I used velcro to keep the liner down for Quinn and it worked, but it made cleaning the cage an annoyance. For Alfred, I instead sewed on sides to the liners to bring it up the plastic part of his cage, and tuck it between the bottom and the wire top of the cage.

He started crawling under the literbox after that, but I'd just remove it when he does that, and he'd be forced to pick between the bag and the igloo. I also need to leave him both the bag and the igloo (he mostly uses the igloo but sometimes he'll go under the bag, and once in a blue moon will go in it), if I remove either of them, or if I put the bag in the igloo instead of the single blanket, back under the litter he goes!


----------



## MrPinball (Feb 23, 2013)

I'm in your boat :lol: Pinball *NEVER* used to liner dive and now it's his fav pastime. He does it at night, during the day, after snacktime... It's a mess. The only thing that seems to help are my husband's tool thingies. They are similar to very heavy metal paperweights, he can't move them to save his life, so that's something you could try. I have one of them on each corner and if the lining is nice and snug, he usually can't get under. Good luck!


----------



## Vivalahedgielution (Feb 8, 2013)

Just make sure none of those heavy things can roll/move should a hedgie decide to try to take it/them on.


----------



## MrPinball (Feb 23, 2013)

Vivalahedgielution said:


> Just make sure none of those heavy things can roll/move should a hedgie decide to try to take it/them on.

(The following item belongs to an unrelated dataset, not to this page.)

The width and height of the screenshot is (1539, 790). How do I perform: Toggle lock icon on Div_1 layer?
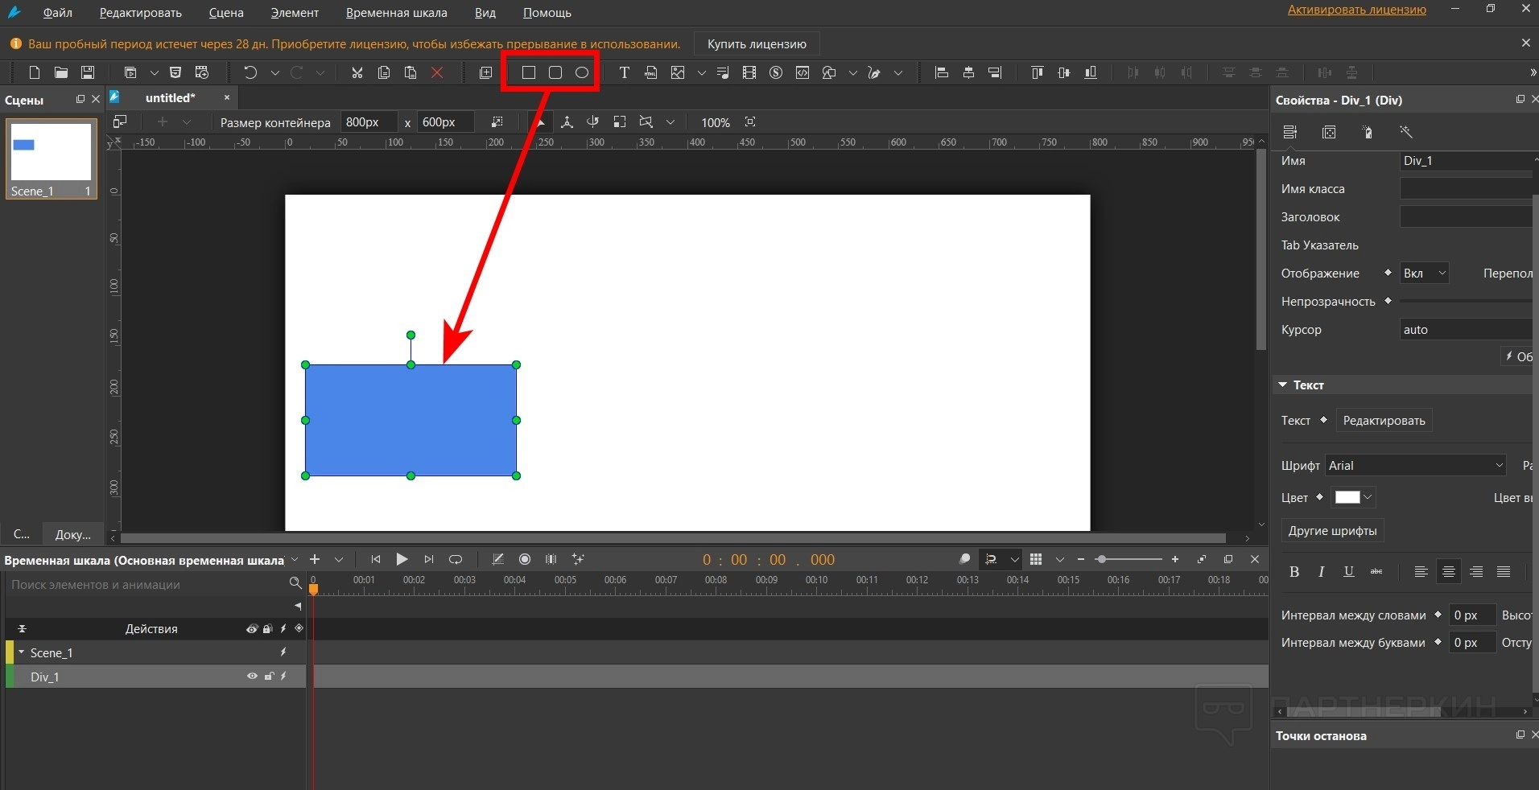[x=269, y=677]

The ones we got are flat, no chance of moving  Rolling things would be bad for sure!


----------



## Sugargliderlove (May 27, 2012)

I will look into that. I took out his igloo so he has more play space and I just had him out for 20 mins. I was gonna say I hope that helps but as I was just typing this he tried to dive under the liner. GRRRR...Sonic Why cant you be a good hedgie????


----------



## Sugargliderlove (May 27, 2012)

I changed the liner to a thinner one and I put the PVC tube I have in it. I also put his igloo back in with his fleece pieces and a small flannel baby blanket that he likes to snuggle in. He went in to his igloo and started to dig in the blanket and he went to sleep this morning around 6:30 this morning. I asked my dad if he had some weights that I would be able to use and he doesn't have any


----------



## msredhead (Sep 28, 2012)

Have you tried a big ole snuggle sack? Auri is in love with liner diving - I gave up trying to stop her. Have you considered moving the bowl somewhere else? or in the extreme circumstance of cutting a hole where the water bowl is and just sit it on the base of the cage? I knew someone who had to do it that way lol.

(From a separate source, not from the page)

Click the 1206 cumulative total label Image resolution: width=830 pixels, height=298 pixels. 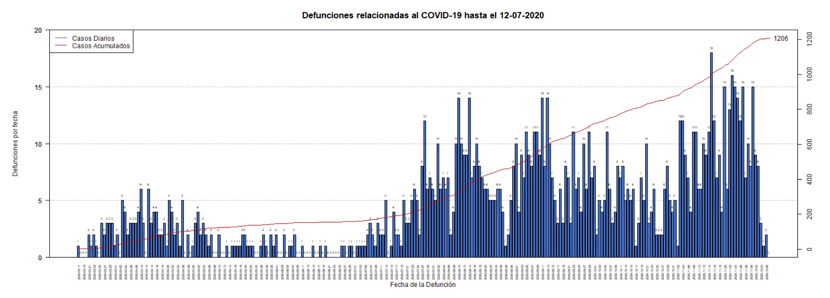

Oh, our silly liner divers. I wonder how they find their way in and out sometimes. she was under her wheel tray once - I dare not move her for she is Ms. Grumps if I do


----------



## Sugargliderlove (May 27, 2012)

I put his 28 by 28 inch C&C cage together and tucked the liner under the bottom plastic piece. I was thinking this morning maybe he is having his fit cause he likes his bigger cage better and he has lots of room to play.


----------



## ByeByeBeautiful1 (Mar 19, 2013)

so this is normal and not to be worried about?


----------



## Sugargliderlove (May 27, 2012)

Yea it is normal some hedgehogs do it and some don't. It can be annoying to the owner.


----------